▶ GOAL OF THE EXERCISE
Starting with the line with "Task: Click inside" and going on through the line with "click(171, 138)", rewrite the records with "text field" replaced by "input box" and everything else unchanged. Leave the pictures out of your answer.

---------- MATERIALS PROVIDED ----------

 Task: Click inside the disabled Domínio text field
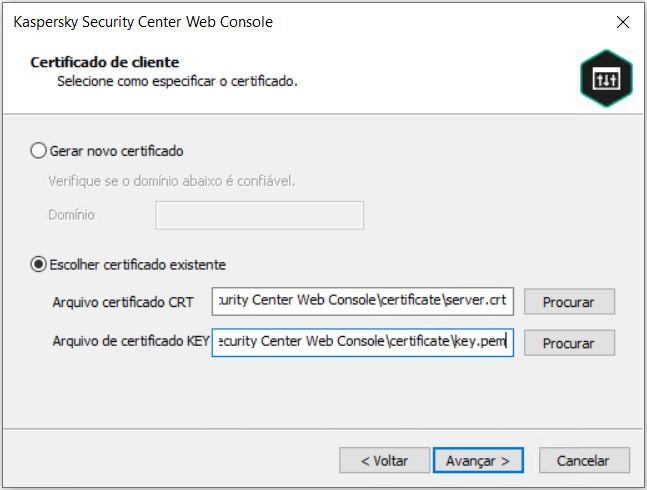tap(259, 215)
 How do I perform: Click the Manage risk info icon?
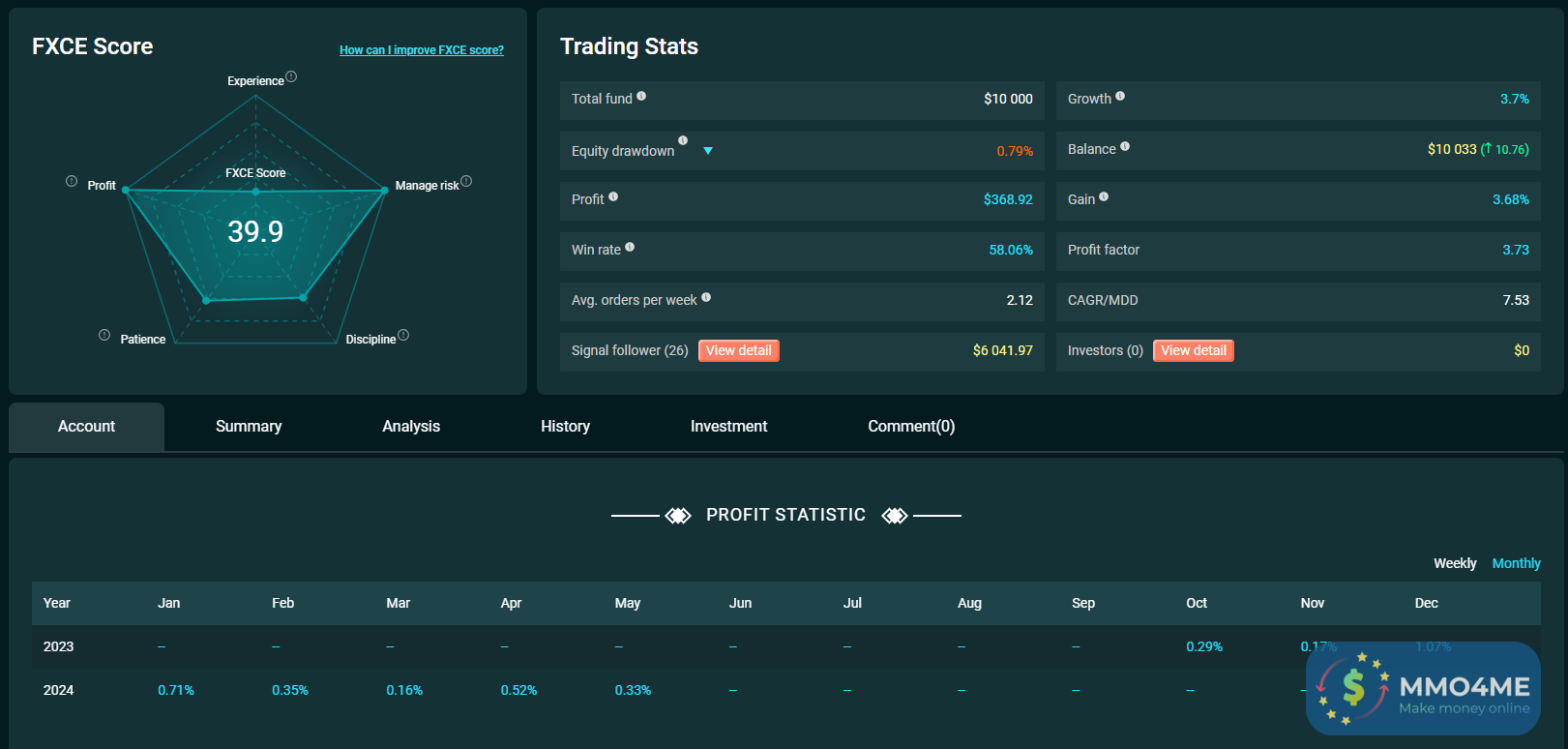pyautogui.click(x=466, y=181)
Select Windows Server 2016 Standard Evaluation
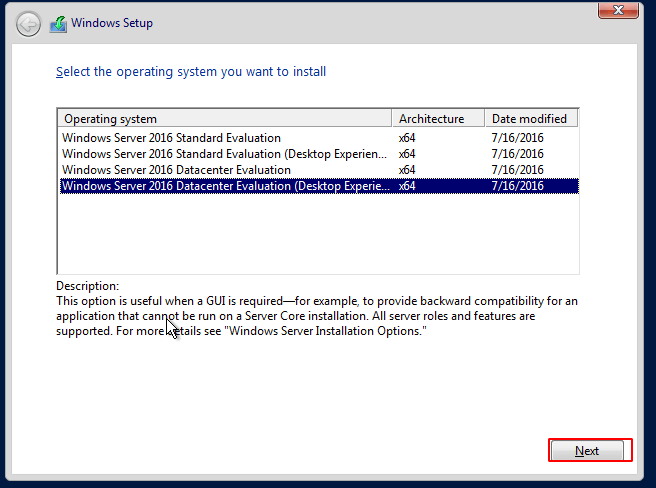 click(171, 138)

----------
---------- MATERIALS PROVIDED ----------

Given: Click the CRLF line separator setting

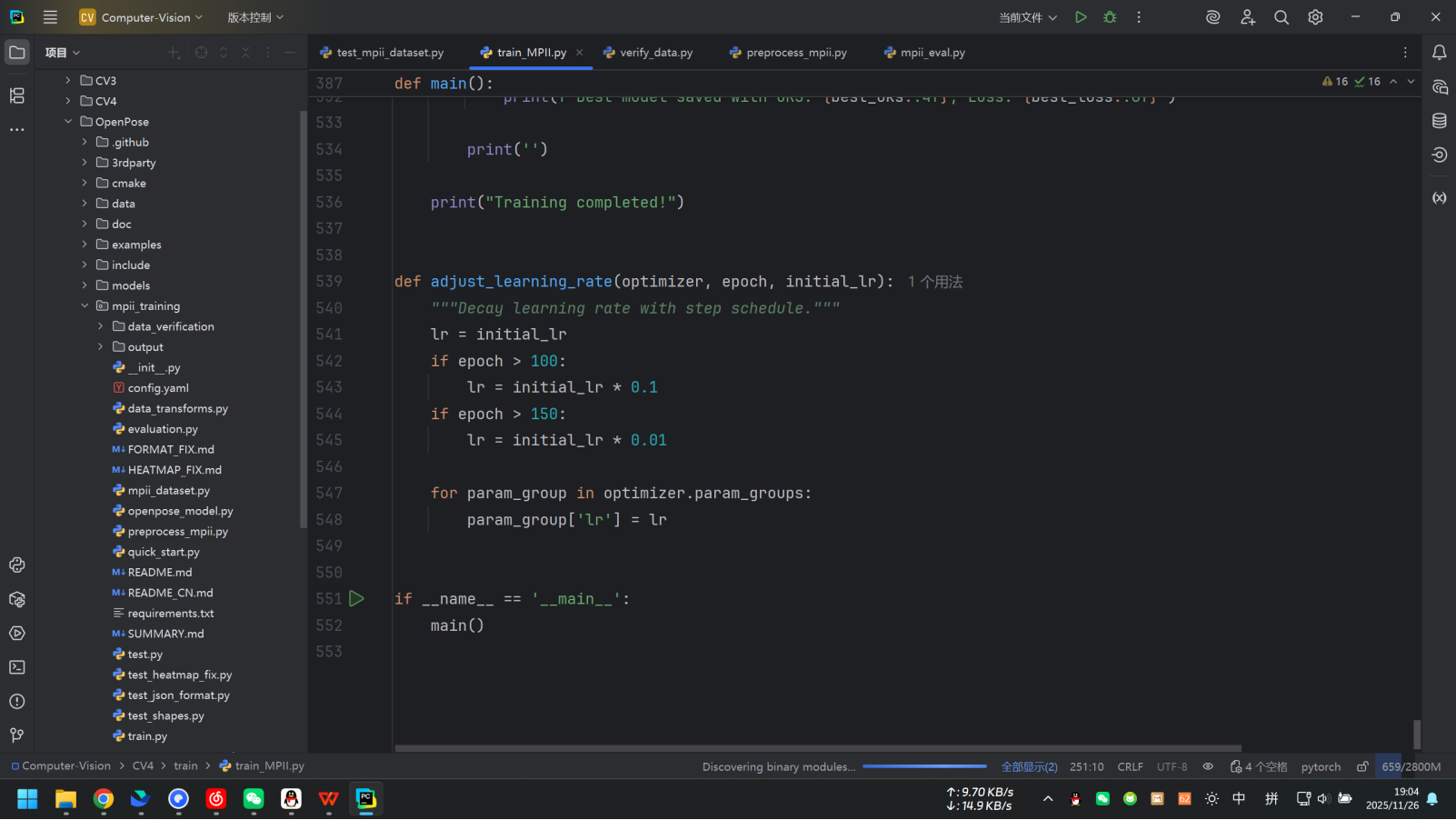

----------

▶ RESPONSE TO THIS TASK
 Task: Click inside the disabled Domínio input box
tap(259, 215)
 How do I perform: Click the Manage risk info icon?
pyautogui.click(x=466, y=181)
Select Windows Server 2016 Standard Evaluation
 click(171, 138)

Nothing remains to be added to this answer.